Christmas. Advent. Holidays. This bittersweet and melancholy season. I miss when my sons were little. In their Gymboree pajamas, super excited about Santa Claus and cookies and presents. It was a period of absurd overindulgence and extravagance and excess. The were spoiled. Showered with things. True piles of presents.

Now, I can barely bring myself to shop, thankful for online browsing and Amazon delivery. Sure, there is no wandering around Target, impulsively buying (genuine junk) that no one needs.

My preference is to gather. The cook. To eat. To share. Time. If I can’t snuggle with the 3 and 7 year old versions of my two sons, then I’d like to bake cookies and watch Die Hard (our traditional family Christmas movie).

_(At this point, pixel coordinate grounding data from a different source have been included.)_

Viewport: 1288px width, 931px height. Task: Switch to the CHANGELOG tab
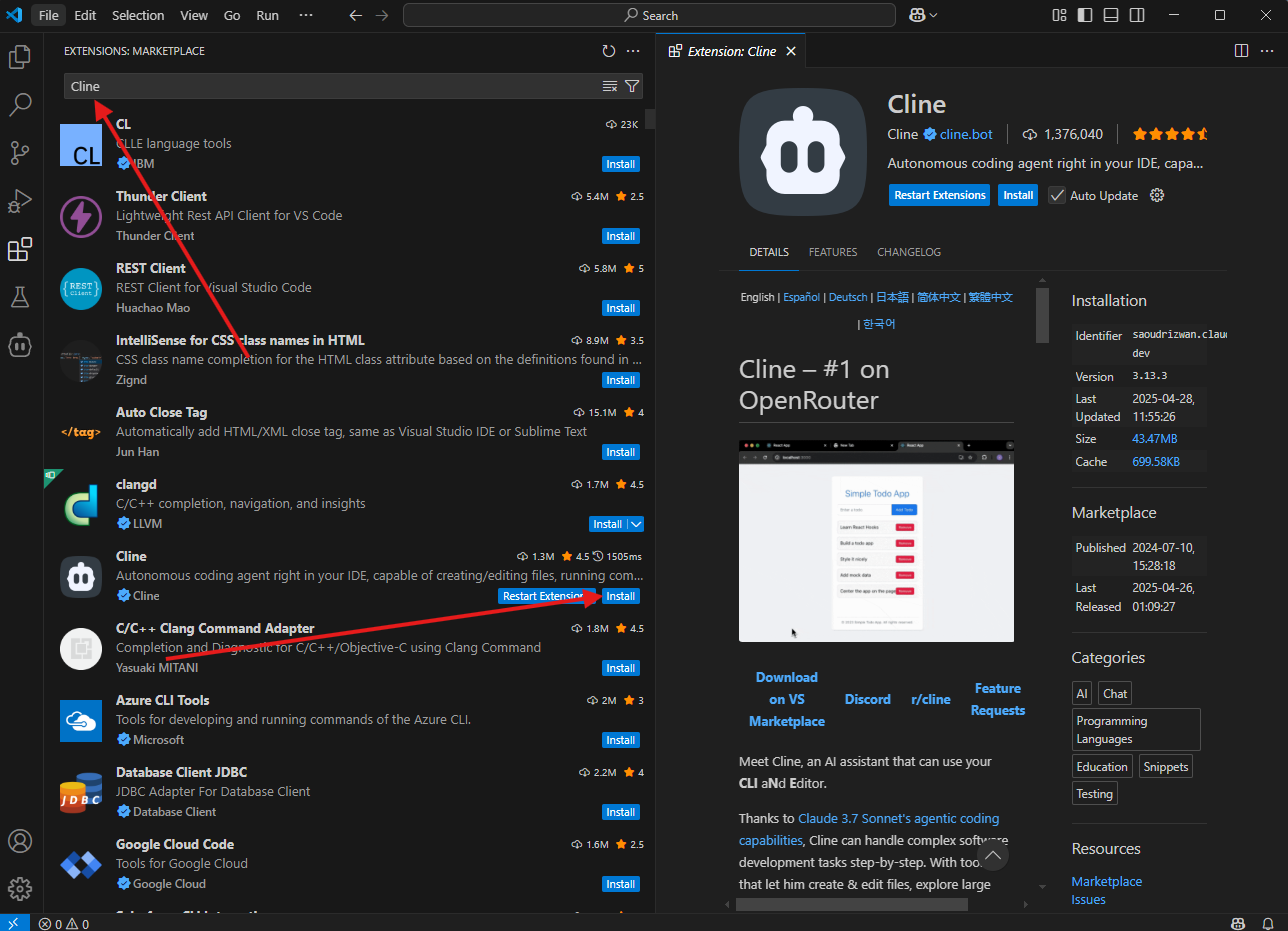[x=908, y=252]
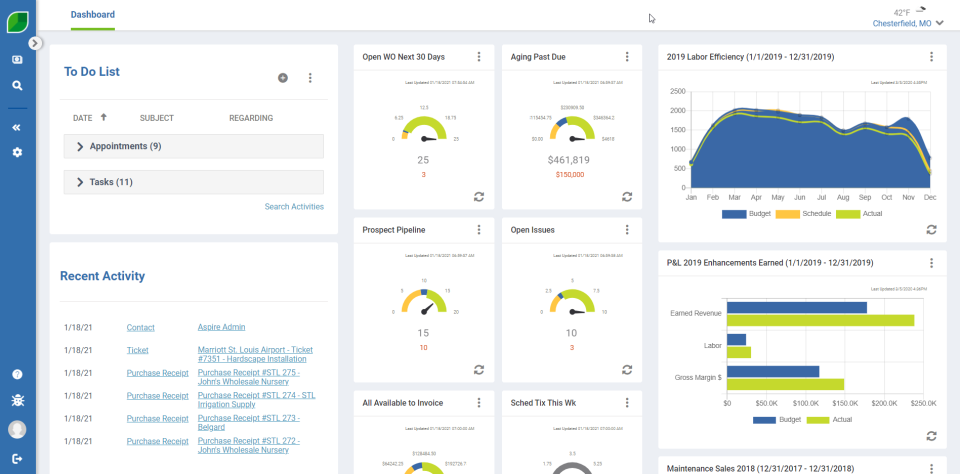Toggle the Budget series in Labor Efficiency legend
The image size is (960, 474).
742,214
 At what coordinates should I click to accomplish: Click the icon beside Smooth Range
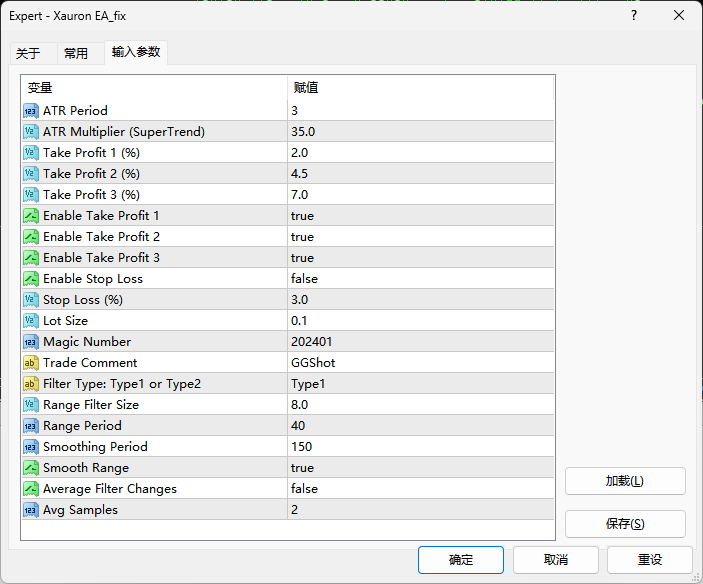(31, 468)
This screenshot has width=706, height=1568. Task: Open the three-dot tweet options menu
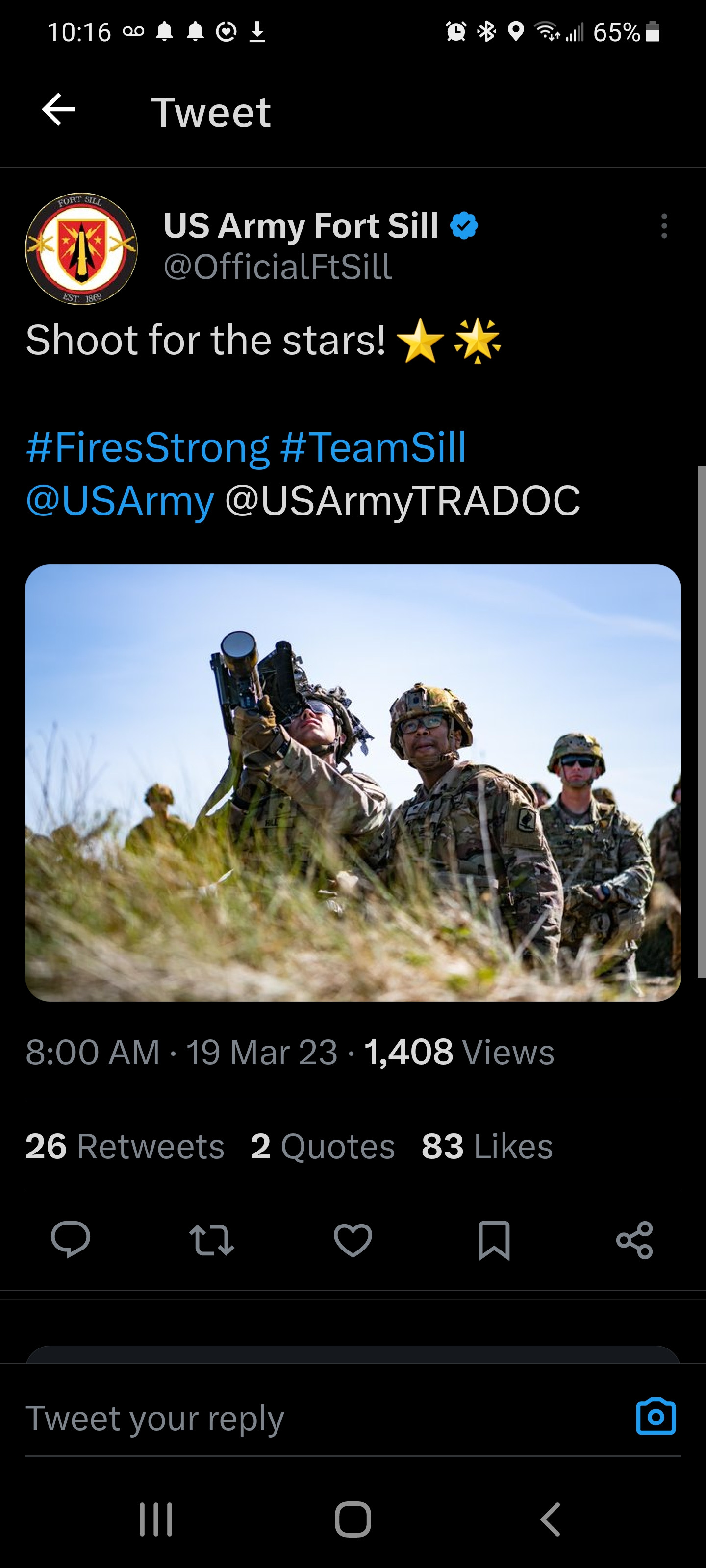click(x=663, y=226)
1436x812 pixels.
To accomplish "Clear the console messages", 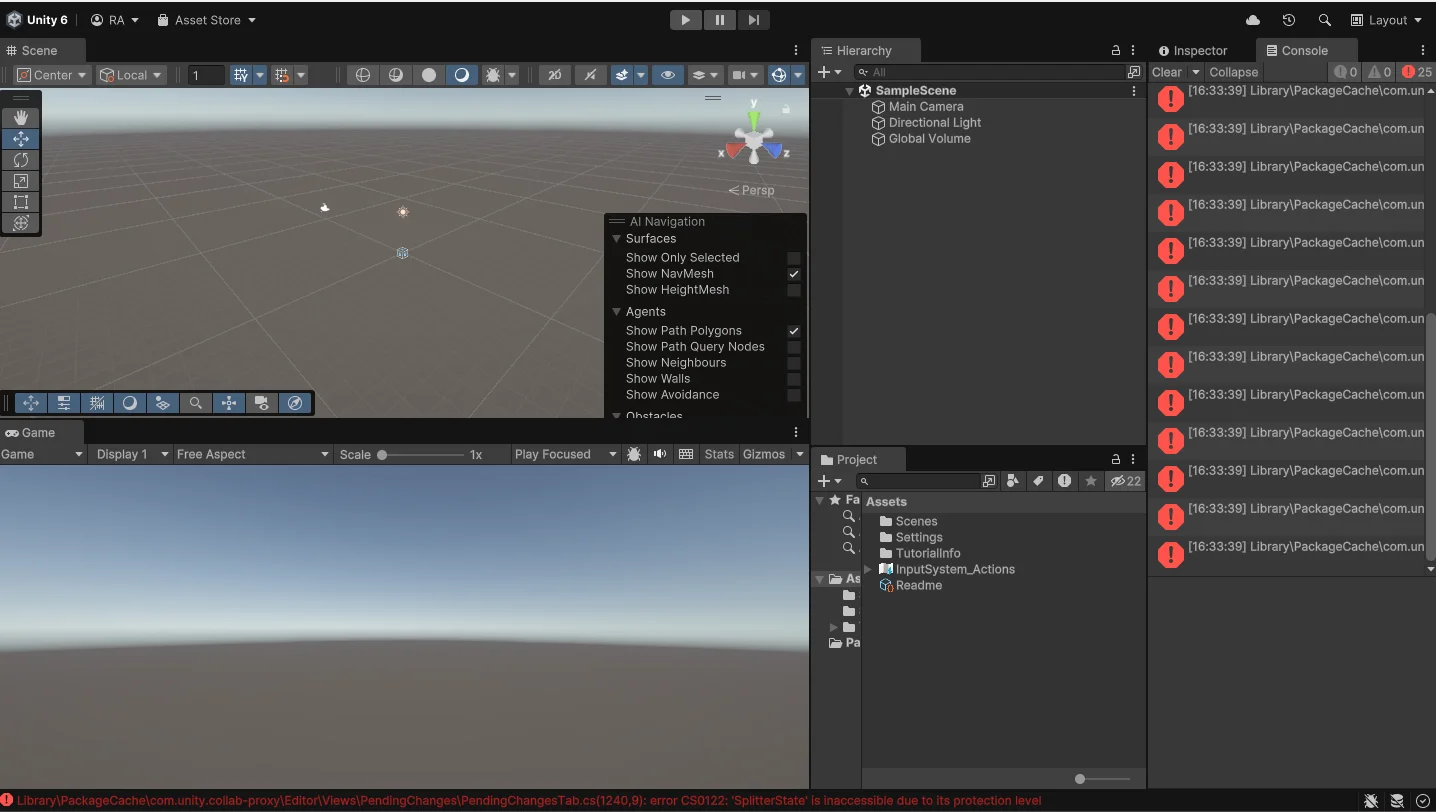I will click(x=1166, y=72).
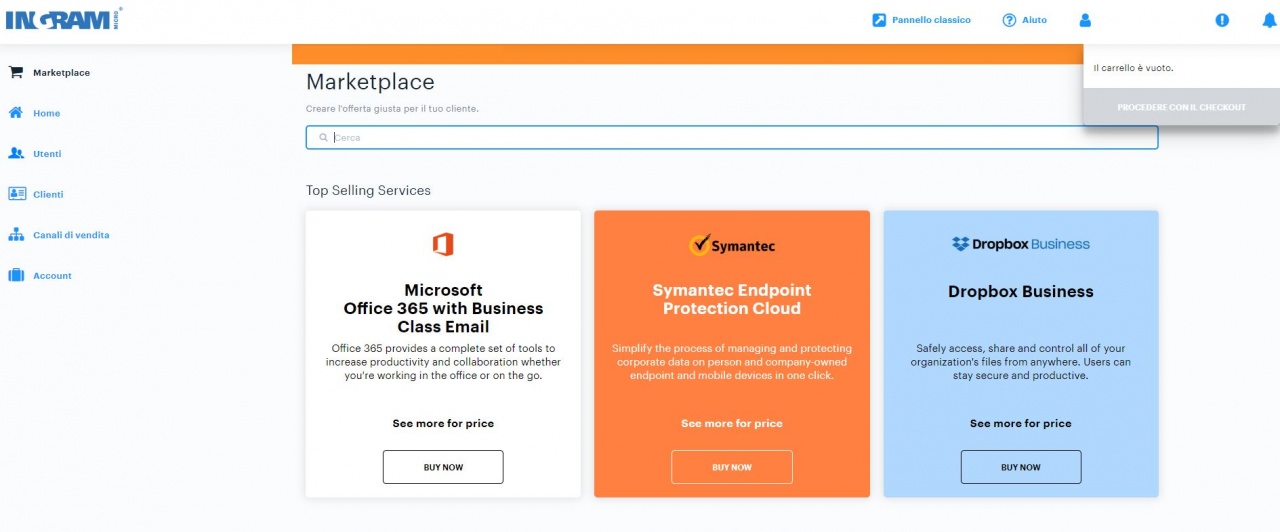The height and width of the screenshot is (532, 1280).
Task: Open the Canali di vendita hierarchy icon
Action: (16, 235)
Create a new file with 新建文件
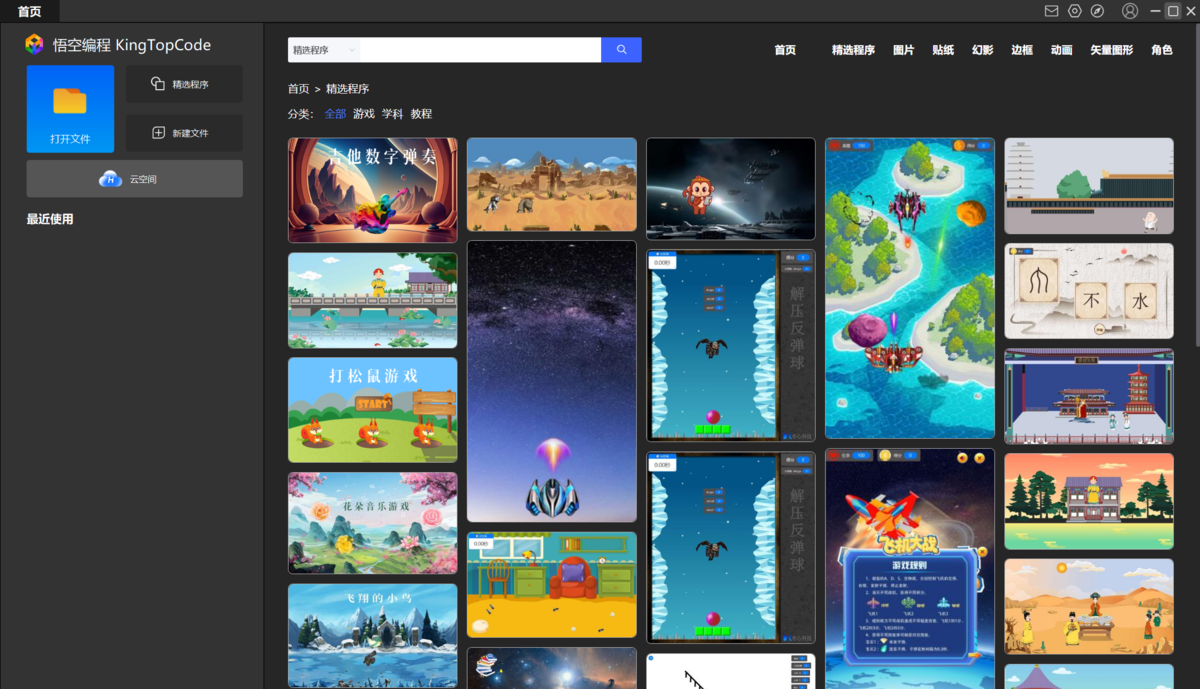The height and width of the screenshot is (689, 1200). [183, 133]
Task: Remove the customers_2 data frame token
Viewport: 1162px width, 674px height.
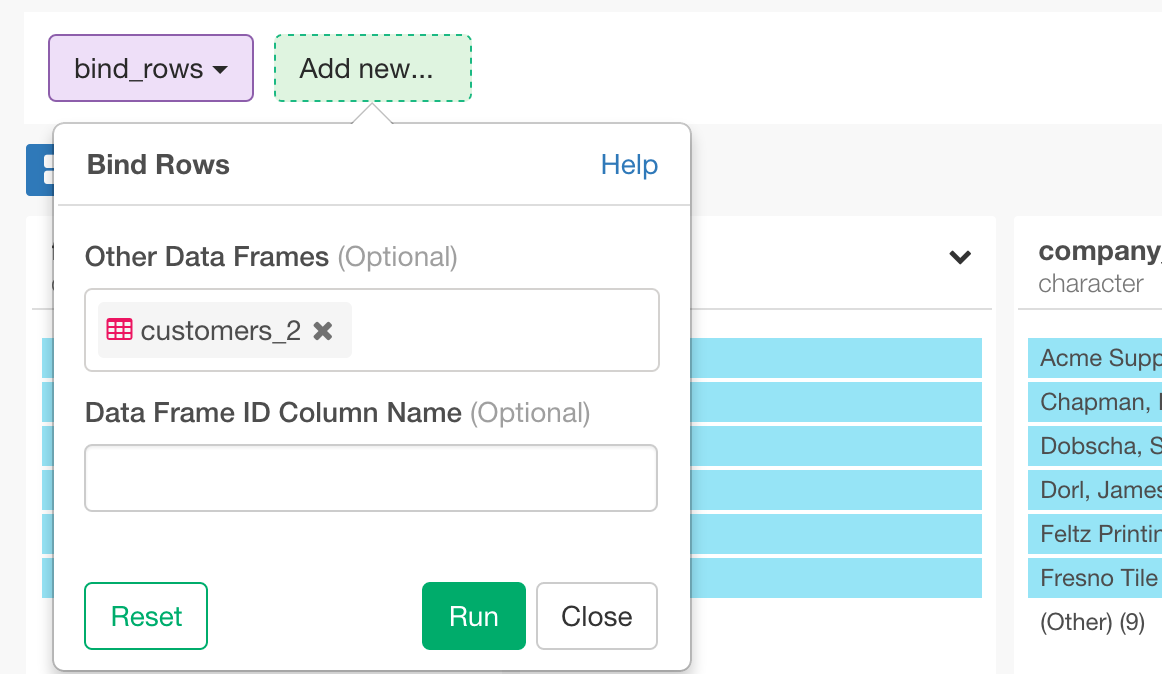Action: (x=322, y=330)
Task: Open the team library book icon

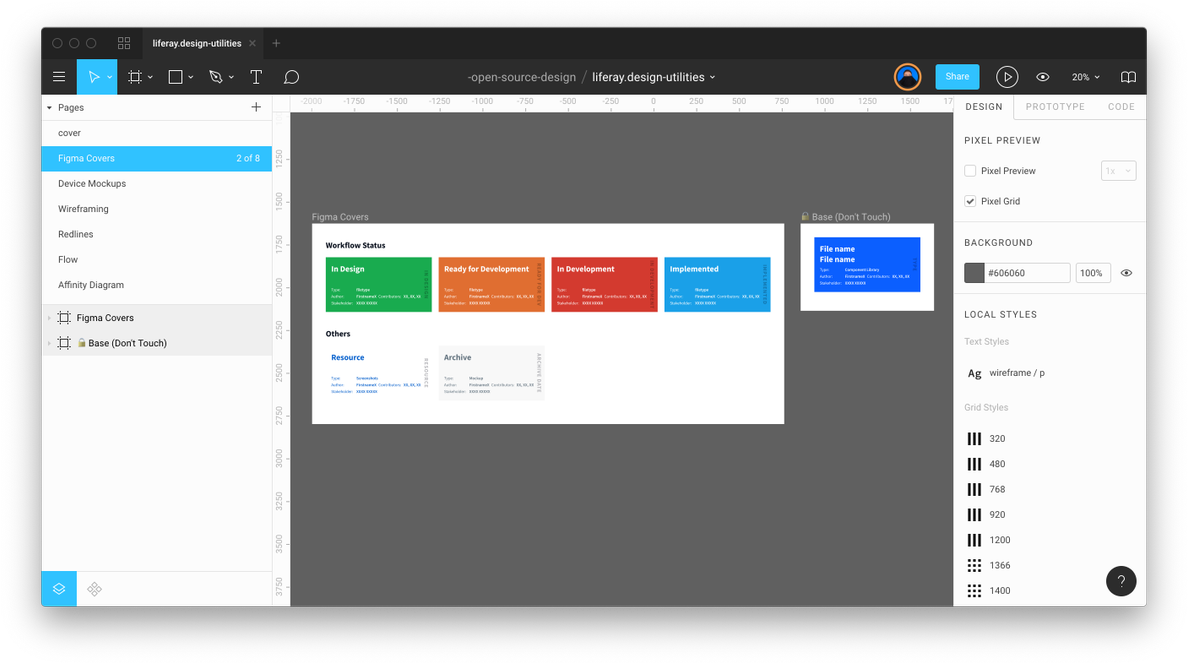Action: coord(1128,76)
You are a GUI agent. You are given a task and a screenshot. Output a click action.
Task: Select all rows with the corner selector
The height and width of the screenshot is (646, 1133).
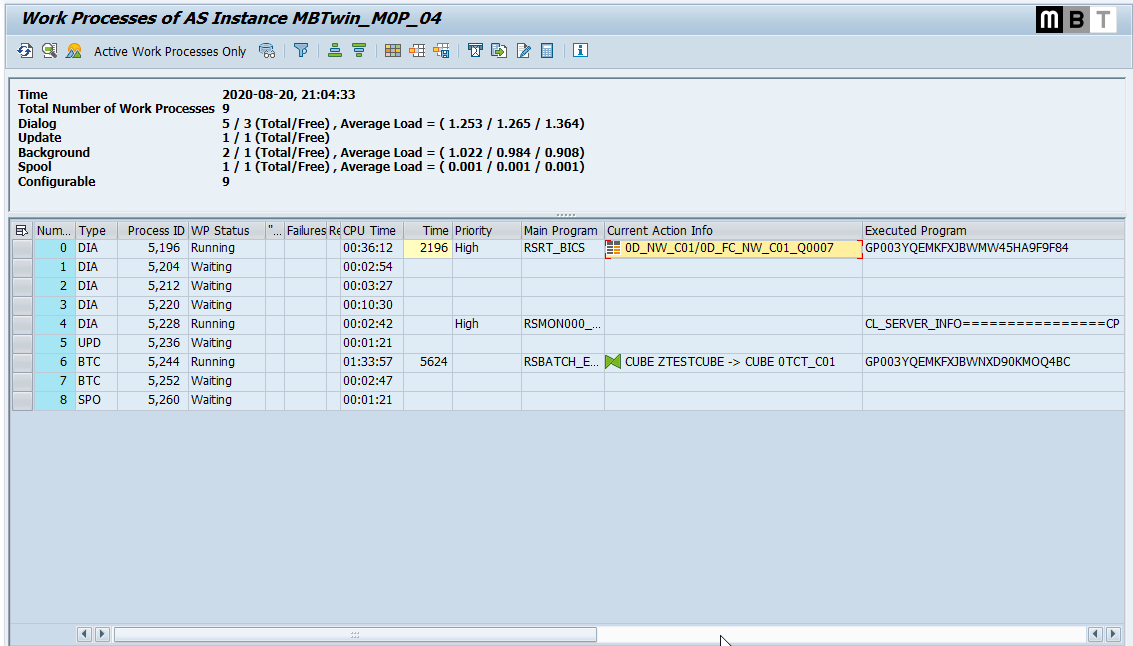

Last weekend, I spend most of Saturday baking cookies. I worked alone. Spritz trees, chocolate crinkles, oatmeal, cranberry/pistachio shortbreads, vanillakipfen, sand tarts and a decadent pecan pie shortbreads. I assembled boxes for each of our neighbors. Then I made to-go boxes and delivered them to my two (now adult) sons. One got crinkles and trees. The other got double the amount of trees and a square the pecan pie bar. They were thankful. But it was a brief hand off. And it left me wistful and sad for the days when we decorated and made the kitchen a shambles together.

But my sons are still here. I had a sad encounter with the father of a patient who took his own life two months ago. I was unaware of the man’s death until the father asked to talk to me. Searching for a reason, a clue, anything that might help him understand why. What had he missed. Had he missed something that might have averted the tragedy? I sat at my desk, looking at the picture of my two sons and let the grief flow through me. It felt tangible and heavy. And I felt apologetic for my blessing – my sons are still here – while this father is bereft, his only son gone. No more baking cookies. Or unwrapping presents. No more hugs.

When I took The Younger son his Chinese take-out box filled with cookies, he hugged me. He’s a grown man, taller and bigger than me by six inches and many pounds, but I still love the way he smells. And I miss the smaller, younger, cuddlier version that once sat in my lap and played with the hair on my forearms.

The best gifts I have ever been given in my whole entire life EVER are those two children that the Lord blessed me with, entrusted me with, bestowed upon me. And I know, that like that lost father that came searching for answers, if one of my sons had taken his own life, I would be frantic that I had missed something, could have done something, should have know. The echoes of his grief have shadowed me for days.